▸ Task to complete: Make an exact copy of the records, dropping all pictures.

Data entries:
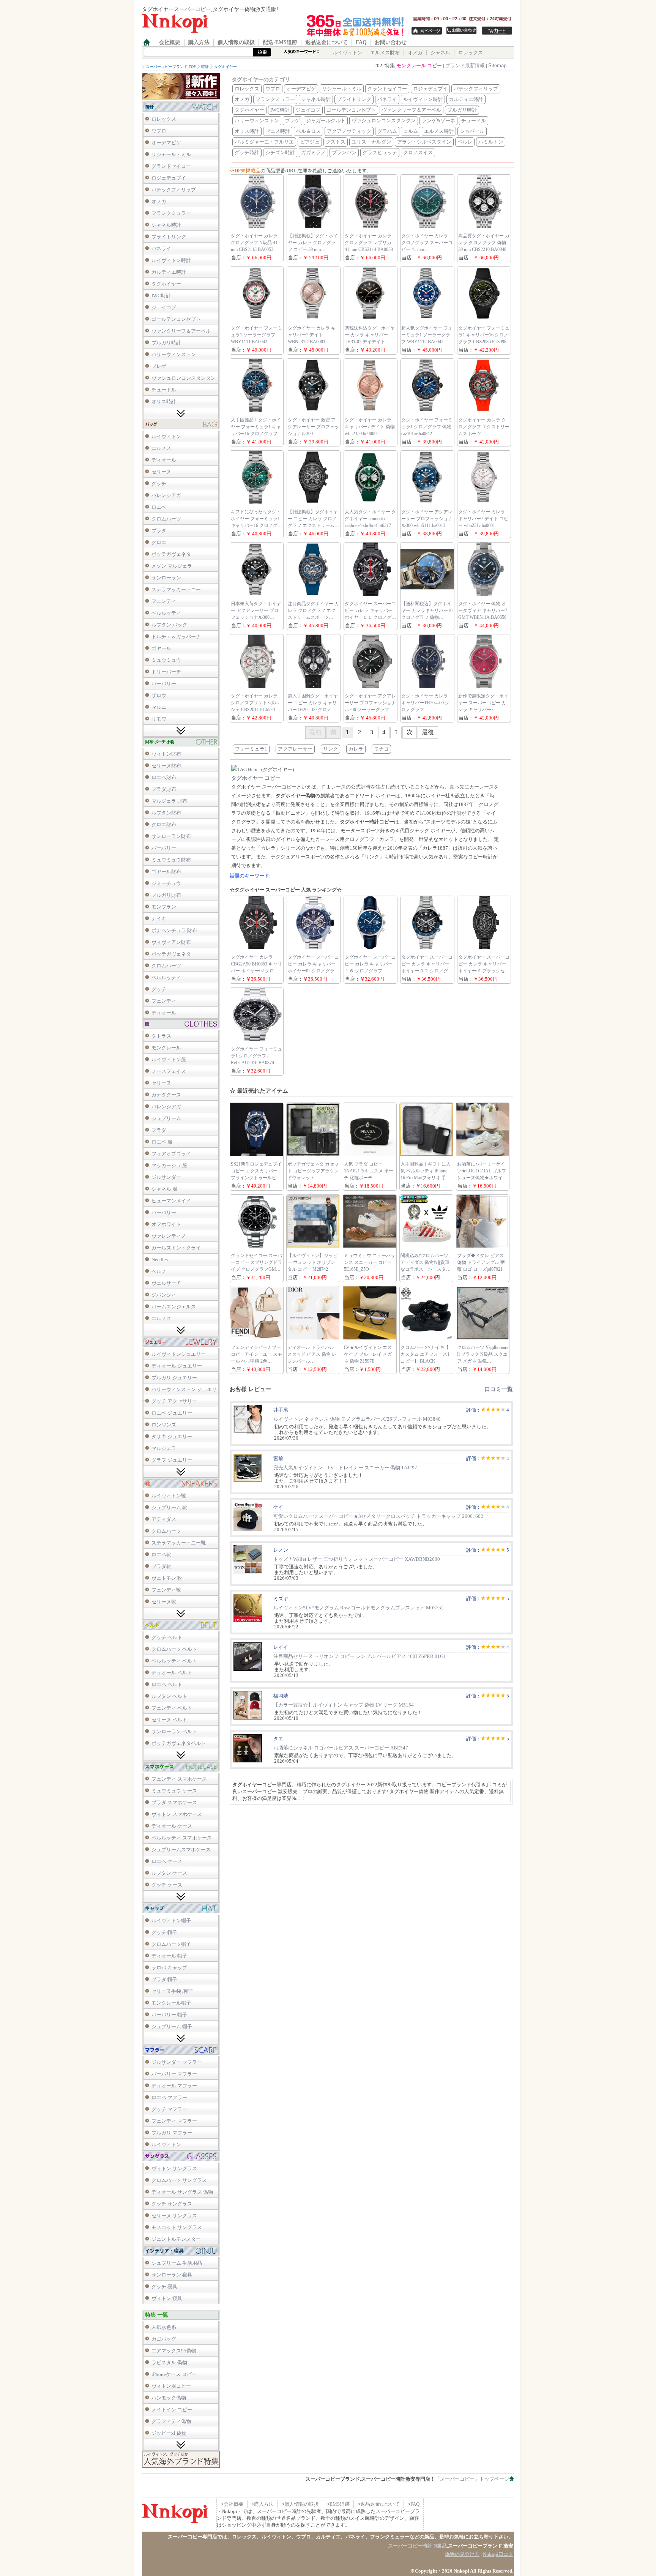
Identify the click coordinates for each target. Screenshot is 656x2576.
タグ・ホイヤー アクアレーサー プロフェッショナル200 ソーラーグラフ (370, 702)
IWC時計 (161, 295)
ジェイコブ (163, 307)
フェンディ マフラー (174, 2121)
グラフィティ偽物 (171, 2421)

▸ Solution to this problem:
Identify the click coordinates for each target. Screenshot is 656x2576.
タグ・ホイヤー アクアレーサー プロフェッショナル200 ソーラーグラフ (370, 702)
IWC時計 (161, 295)
ジェイコブ (163, 307)
フェンディ マフラー (174, 2121)
グラフィティ偽物 (171, 2421)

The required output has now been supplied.